#### TRY IT
The reply must reproduce each line below exactly.

═════ WORKING DATA

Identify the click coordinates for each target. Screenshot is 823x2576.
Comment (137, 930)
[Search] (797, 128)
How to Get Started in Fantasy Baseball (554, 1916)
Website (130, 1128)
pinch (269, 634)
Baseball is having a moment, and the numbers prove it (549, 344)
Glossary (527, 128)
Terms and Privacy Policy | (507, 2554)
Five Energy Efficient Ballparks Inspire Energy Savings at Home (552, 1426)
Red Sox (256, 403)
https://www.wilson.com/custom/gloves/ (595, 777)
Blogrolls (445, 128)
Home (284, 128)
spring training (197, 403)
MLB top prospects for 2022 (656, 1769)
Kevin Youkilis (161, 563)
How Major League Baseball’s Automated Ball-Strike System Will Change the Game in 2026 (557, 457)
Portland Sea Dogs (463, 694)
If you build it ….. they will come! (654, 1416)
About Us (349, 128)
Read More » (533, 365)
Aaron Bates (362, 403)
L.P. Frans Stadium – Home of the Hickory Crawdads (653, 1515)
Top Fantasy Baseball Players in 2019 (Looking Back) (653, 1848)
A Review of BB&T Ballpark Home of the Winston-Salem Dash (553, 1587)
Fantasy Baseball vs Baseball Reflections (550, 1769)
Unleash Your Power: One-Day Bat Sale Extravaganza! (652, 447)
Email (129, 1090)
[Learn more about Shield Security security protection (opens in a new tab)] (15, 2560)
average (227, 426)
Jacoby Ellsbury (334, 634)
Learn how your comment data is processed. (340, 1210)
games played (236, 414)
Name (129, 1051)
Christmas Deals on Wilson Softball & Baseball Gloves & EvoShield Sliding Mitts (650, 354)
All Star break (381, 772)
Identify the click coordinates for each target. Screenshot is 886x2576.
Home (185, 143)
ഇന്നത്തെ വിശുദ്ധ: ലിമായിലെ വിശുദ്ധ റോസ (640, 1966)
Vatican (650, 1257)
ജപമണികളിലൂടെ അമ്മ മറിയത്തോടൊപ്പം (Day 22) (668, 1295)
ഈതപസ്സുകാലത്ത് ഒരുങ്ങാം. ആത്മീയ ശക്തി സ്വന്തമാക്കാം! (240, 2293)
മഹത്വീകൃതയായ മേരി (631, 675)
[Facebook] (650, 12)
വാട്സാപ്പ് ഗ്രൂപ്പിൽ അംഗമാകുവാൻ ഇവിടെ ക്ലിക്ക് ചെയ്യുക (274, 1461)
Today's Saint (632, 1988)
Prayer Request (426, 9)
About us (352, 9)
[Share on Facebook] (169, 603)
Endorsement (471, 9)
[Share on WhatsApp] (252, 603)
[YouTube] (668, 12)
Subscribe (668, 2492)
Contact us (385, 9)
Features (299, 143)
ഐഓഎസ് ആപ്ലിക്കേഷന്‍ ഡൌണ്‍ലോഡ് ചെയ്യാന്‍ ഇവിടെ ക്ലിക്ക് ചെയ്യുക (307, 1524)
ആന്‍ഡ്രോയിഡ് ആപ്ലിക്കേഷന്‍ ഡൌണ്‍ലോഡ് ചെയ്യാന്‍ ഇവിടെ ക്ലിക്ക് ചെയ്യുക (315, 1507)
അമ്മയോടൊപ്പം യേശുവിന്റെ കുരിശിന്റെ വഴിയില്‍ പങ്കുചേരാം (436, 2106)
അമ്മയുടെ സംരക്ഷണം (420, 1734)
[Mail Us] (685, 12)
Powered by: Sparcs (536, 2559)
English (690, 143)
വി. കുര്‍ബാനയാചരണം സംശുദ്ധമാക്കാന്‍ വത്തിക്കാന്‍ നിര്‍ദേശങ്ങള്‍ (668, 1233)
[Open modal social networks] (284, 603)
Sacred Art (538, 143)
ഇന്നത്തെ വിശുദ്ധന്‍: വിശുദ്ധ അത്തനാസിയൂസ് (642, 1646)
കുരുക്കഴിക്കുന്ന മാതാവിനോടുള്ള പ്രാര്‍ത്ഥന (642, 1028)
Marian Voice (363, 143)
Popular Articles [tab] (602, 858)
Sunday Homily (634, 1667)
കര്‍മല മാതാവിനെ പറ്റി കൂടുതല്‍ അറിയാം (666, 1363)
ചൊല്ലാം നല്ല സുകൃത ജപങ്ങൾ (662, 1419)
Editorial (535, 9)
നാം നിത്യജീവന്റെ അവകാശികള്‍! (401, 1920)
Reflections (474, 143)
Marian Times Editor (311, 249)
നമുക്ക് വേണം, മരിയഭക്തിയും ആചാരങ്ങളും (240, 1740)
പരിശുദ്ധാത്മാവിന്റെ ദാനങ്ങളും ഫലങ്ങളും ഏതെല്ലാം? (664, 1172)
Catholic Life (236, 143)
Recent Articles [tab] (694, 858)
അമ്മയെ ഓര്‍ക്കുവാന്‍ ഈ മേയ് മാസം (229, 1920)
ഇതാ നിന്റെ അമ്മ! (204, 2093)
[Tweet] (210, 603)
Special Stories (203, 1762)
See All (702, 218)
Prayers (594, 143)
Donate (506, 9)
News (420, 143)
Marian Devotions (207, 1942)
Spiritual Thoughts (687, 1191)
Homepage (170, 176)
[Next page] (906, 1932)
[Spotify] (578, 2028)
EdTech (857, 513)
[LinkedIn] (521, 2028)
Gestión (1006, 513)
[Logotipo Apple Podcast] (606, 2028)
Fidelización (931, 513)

══════════

#### OUTPUT OF THE TASK
Identify the click coordinates for each target. Screenshot is 823x2576.
Comment (137, 930)
[Search] (797, 128)
How to Get Started in Fantasy Baseball (554, 1916)
Website (130, 1128)
pinch (269, 634)
Baseball is having a moment, and the numbers prove it (549, 344)
Glossary (527, 128)
Terms and Privacy Policy | (507, 2554)
Five Energy Efficient Ballparks Inspire Energy Savings at Home (552, 1426)
Red Sox (256, 403)
https://www.wilson.com/custom/gloves/ (595, 777)
Blogrolls (445, 128)
Home (284, 128)
spring training (197, 403)
MLB top prospects for 2022 (656, 1769)
Kevin Youkilis (161, 563)
How Major League Baseball’s Automated Ball-Strike System Will Change the Game in 2026 (557, 457)
Portland Sea Dogs (463, 694)
If you build it ….. they will come! (654, 1416)
About Us (349, 128)
Read More » (533, 365)
Aaron Bates (362, 403)
L.P. Frans Stadium – Home of the Hickory Crawdads (653, 1515)
Top Fantasy Baseball Players in 2019 (Looking Back) (653, 1848)
A Review of BB&T Ballpark Home of the Winston-Salem Dash (553, 1587)
Fantasy Baseball vs Baseball Reflections (550, 1769)
Unleash Your Power: One-Day Bat Sale Extravaganza! (652, 447)
Email (129, 1090)
[Learn more about Shield Security security protection (opens in a new tab)] (15, 2560)
average (227, 426)
Jacoby Ellsbury (334, 634)
Learn how your comment data is processed. (340, 1210)
games played (236, 414)
Name (129, 1051)
Christmas Deals on Wilson Softball & Baseball Gloves & EvoShield Sliding Mitts (650, 354)
All Star break (381, 772)
Identify the click coordinates for each target. Screenshot is 886x2576.
Home (185, 143)
ഇന്നത്തെ വിശുദ്ധ: ലിമായിലെ വിശുദ്ധ റോസ (640, 1966)
Vatican (650, 1257)
ജപമണികളിലൂടെ അമ്മ മറിയത്തോടൊപ്പം (Day 22) (668, 1295)
ഈതപസ്സുകാലത്ത് ഒരുങ്ങാം. ആത്മീയ ശക്തി സ്വന്തമാക്കാം! (240, 2293)
മഹത്വീകൃതയായ മേരി (631, 675)
[Facebook] (650, 12)
വാട്സാപ്പ് ഗ്രൂപ്പിൽ അംഗമാകുവാൻ ഇവിടെ ക്ലിക്ക് ചെയ്യുക (274, 1461)
Today's Saint (632, 1988)
Prayer Request (426, 9)
About us (352, 9)
[Share on Facebook] (169, 603)
Endorsement (471, 9)
[Share on WhatsApp] (252, 603)
[YouTube] (668, 12)
Subscribe (668, 2492)
Contact us (385, 9)
Features (299, 143)
ഐഓഎസ് ആപ്ലിക്കേഷന്‍ ഡൌണ്‍ലോഡ് ചെയ്യാന്‍ ഇവിടെ ക്ലിക്ക് ചെയ്യുക (307, 1524)
ആന്‍ഡ്രോയിഡ് ആപ്ലിക്കേഷന്‍ ഡൌണ്‍ലോഡ് ചെയ്യാന്‍ ഇവിടെ ക്ലിക്ക് ചെയ്യുക (315, 1507)
അമ്മയോടൊപ്പം യേശുവിന്റെ കുരിശിന്റെ വഴിയില്‍ പങ്കുചേരാം (436, 2106)
അമ്മയുടെ സംരക്ഷണം (420, 1734)
[Mail Us] (685, 12)
Powered by: Sparcs (536, 2559)
English (690, 143)
വി. കുര്‍ബാനയാചരണം സംശുദ്ധമാക്കാന്‍ വത്തിക്കാന്‍ നിര്‍ദേശങ്ങള്‍ (668, 1233)
[Open modal social networks] (284, 603)
Sacred Art (538, 143)
ഇന്നത്തെ വിശുദ്ധന്‍: വിശുദ്ധ അത്തനാസിയൂസ് (642, 1646)
കുരുക്കഴിക്കുന്ന മാതാവിനോടുള്ള പ്രാര്‍ത്ഥന (642, 1028)
Marian Voice (363, 143)
Popular Articles [tab] (602, 858)
Sunday Homily (634, 1667)
കര്‍മല മാതാവിനെ പറ്റി കൂടുതല്‍ അറിയാം (666, 1363)
ചൊല്ലാം നല്ല സുകൃത ജപങ്ങൾ (662, 1419)
Editorial (535, 9)
നാം നിത്യജീവന്റെ അവകാശികള്‍! (401, 1920)
Reflections (474, 143)
Marian Times Editor (311, 249)
നമുക്ക് വേണം, മരിയഭക്തിയും ആചാരങ്ങളും (240, 1740)
പരിശുദ്ധാത്മാവിന്റെ ദാനങ്ങളും ഫലങ്ങളും ഏതെല്ലാം? (664, 1172)
Catholic Life (236, 143)
Recent Articles [tab] (694, 858)
അമ്മയെ ഓര്‍ക്കുവാന്‍ ഈ മേയ് മാസം (229, 1920)
ഇതാ നിന്റെ അമ്മ! (204, 2093)
[Tweet] (210, 603)
Special Stories (203, 1762)
See All (702, 218)
Prayers (594, 143)
Donate (506, 9)
News (420, 143)
Marian Devotions (207, 1942)
Spiritual Thoughts (687, 1191)
Homepage (170, 176)
[Next page] (906, 1932)
[Spotify] (578, 2028)
EdTech (857, 513)
[LinkedIn] (521, 2028)
Gestión (1006, 513)
[Logotipo Apple Podcast] (606, 2028)
Fidelización (931, 513)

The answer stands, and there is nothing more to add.